According to Lobo, the Abyssinians esteem the gall one of the most delicious parts of a beast, and drink glasses of it, as epicures with us drink Château Lafitte. Pearce (Adventures in Abyssinia, i., 95) says that they also drink blood warm from the animal with an extraordinary relish.
The Mantchoos, the conquerors of China, prepare a wine of a peculiar mixture from the flesh of lambs, either by fermenting it reduced to a kind of paste with the milk of their domestic animals, or by bruising it to a pulp with rice. When properly matured, it is put into jars and drawn as occasion requires. It is said to be strong and nutritious, and the most voluptuous orgies of the Tartars are the result of an intoxication from lamb wine. Abbé Rickard, History of Tonquin.
The only wine in Sumatra, according to Marco Polo, was derived from a certain tree, the sacred wine-tree as it might be called, in comparison with the sacred water-tree, afterwards known as Areng Saccharifera, from the Javanese name, called by the Malays Gomuti and by the Portuguese Saguer. It has some resemblance to a date palm, to which Polo compares it, but is much coarser and more ragged, incompta et adspectu tristis, dishevelled and of a melancholy aspect, as it is described by Rumphius. A branch of this tree was cut, a large pot attached, and in a day and a night the pot was filled with excellent wine, both white and red, which, says the Venetian, cures dropsy and tisick and spleen.
The Chinese Rice Wine and its manufacture is described in Amyot’s Memoires, v., 468. A yeast is employed, with which is often mixed a flour prepared from fragrant herbs, almonds, pine seeds, dried fruits, etc. Rubruquis says the liquor is not distinguishable, except by smell, from the best wine of Auxerre, a wine so famous in the middle ages that the historian friar Salimbene went to that town for the express purpose of drinking it. Ysbrand Ides compares it to Rhenish, John Bell to Canary, and a modern traveller, quoted by Davis, “in colour and a little in taste to Madeira.” Marco Polo says, “it is a very hot stuff,” making one drunk sooner than any other beverage.
From the walnut, which is cultivated to great extent in the Crimea, a sweet clear liquor is extracted in the spring, at the time the sap is rising in the tree. The trunk of the walnut is pierced and a spigot placed in the incision.
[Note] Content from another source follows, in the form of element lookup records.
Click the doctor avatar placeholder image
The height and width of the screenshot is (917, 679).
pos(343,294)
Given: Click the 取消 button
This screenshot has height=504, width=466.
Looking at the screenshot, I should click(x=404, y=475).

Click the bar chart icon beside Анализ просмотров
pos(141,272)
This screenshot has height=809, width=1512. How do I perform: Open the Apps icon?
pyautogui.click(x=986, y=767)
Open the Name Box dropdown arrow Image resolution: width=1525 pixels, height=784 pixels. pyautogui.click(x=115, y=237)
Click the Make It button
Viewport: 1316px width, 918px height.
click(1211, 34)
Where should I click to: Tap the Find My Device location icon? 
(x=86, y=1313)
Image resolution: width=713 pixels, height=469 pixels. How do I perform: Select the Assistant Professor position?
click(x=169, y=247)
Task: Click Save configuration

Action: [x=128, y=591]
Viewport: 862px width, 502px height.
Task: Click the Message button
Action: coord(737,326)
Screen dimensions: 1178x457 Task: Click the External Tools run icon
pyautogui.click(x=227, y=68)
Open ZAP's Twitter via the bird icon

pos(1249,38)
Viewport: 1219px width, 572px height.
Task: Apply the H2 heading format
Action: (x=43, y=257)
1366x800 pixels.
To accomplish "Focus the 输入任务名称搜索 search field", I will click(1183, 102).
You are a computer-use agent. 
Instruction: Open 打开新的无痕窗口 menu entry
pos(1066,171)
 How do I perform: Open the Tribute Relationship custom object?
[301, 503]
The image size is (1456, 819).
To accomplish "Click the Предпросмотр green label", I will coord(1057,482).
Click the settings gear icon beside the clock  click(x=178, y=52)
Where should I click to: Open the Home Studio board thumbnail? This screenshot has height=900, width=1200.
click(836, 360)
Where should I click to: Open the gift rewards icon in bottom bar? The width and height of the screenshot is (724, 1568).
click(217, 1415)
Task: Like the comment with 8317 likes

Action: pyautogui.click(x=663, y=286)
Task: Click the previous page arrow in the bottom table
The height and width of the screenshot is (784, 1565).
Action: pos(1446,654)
The fluid obtained soon coagulates into a substance used as sugar. It does not, however, appear that the juice has been converted to any inebriating purpose. Not only, however, from the walnut can a good drink be extracted, but also from the birch, the willow, the poplar and the sycamore.
A sort of birch wine is made in Normandy.
An excellent drink, resembling brandy, has been distilled, it is said, from water melons in the southern provinces of Russia, where consequently much attention is paid to the culture of this vegetable, producing in some cases water melons of thirty pounds in weight.
In the Sandwich Islands a drink is distilled from the root of the Dracæna, something like the beet of this country. The root of the Dracæna gives a saccharine juice resembling molasses. From this, with the addition of some ginger, a kind of tea is made, also a spirit called by the natives Ywera. Their manufacture of this drink is remarkable for its complexity, involving certain mystic operations with an old pot, a leaky canoe, a calabash, and a rusty gun-barrel. It is unnecessary to give a detailed account of the process. We yearn in vain for that absence of entanglement which distinguishes the religion of the Iroquois, who have no other worship than the annual sacrifice of a dog to Taulonghyaawangooa, which being interpreted is the “supporter of the Heavens.” At this sacrifice they eat the dog.
Sbitena, or Sbetin, is the name of a delightful drink sold in the streets of St. Petersburg to the populace. In Granville’s St. Petersburg (ii., 422) a mention is made of this beverage. It is composed of honey and hot water and pepper and boiling milk.
A drink called Omeire is prepared in the South-West of Africa by the aid of some dirty gourds and milk vigorously shaken therein at stated intervals.